[Start of section]
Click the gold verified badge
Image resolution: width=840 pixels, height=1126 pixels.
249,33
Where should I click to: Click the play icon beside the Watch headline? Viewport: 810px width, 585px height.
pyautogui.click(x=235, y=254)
[End of section]
What you should do:
Respond with the lines above, from the one that holds "Image resolution: width=840" to the end of the listing, each repeated exactly, and with no other material.

Exercise result:
Image resolution: width=840 pixels, height=1126 pixels.
249,33
Where should I click to: Click the play icon beside the Watch headline? Viewport: 810px width, 585px height.
pyautogui.click(x=235, y=254)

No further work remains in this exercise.